┌─ Extracted information
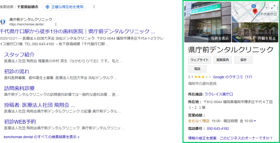Open the 写真を表示 clinic photo thumbnail

click(x=208, y=22)
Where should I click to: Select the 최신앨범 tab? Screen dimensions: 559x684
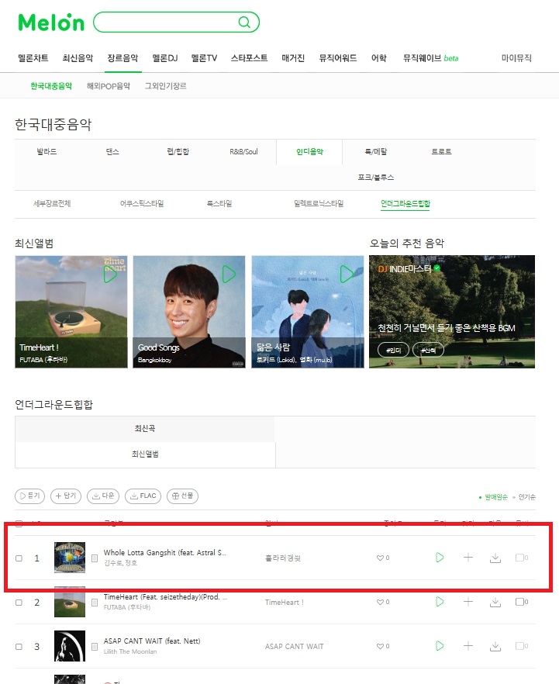[145, 454]
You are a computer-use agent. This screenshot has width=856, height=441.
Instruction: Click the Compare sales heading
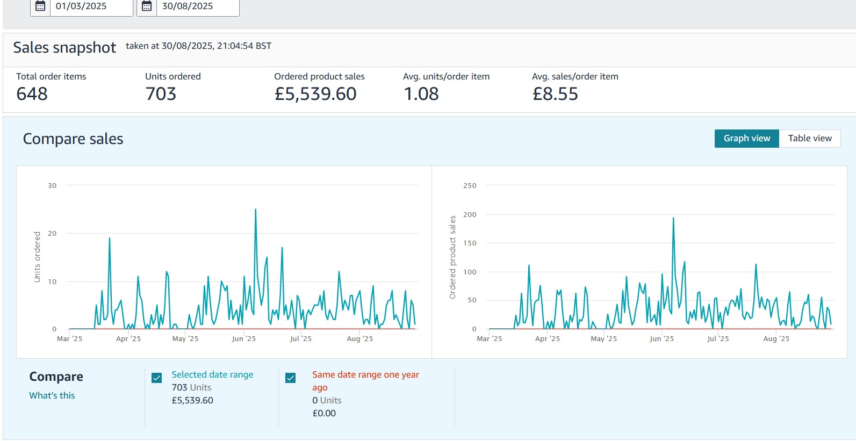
└─
- [What is asked] Format the lines of the data above as a numbered list, leaving out blank lines and the pictures.

- [Output below]
1. Open the 写真を表示 clinic photo thumbnail
2. click(x=208, y=22)
3. Where should I click to: Select the 최신앨범 tab? Screen dimensions: 559x684
4. [145, 454]
5. You are a computer-use agent. This screenshot has width=856, height=441.
6. Instruction: Click the Compare sales heading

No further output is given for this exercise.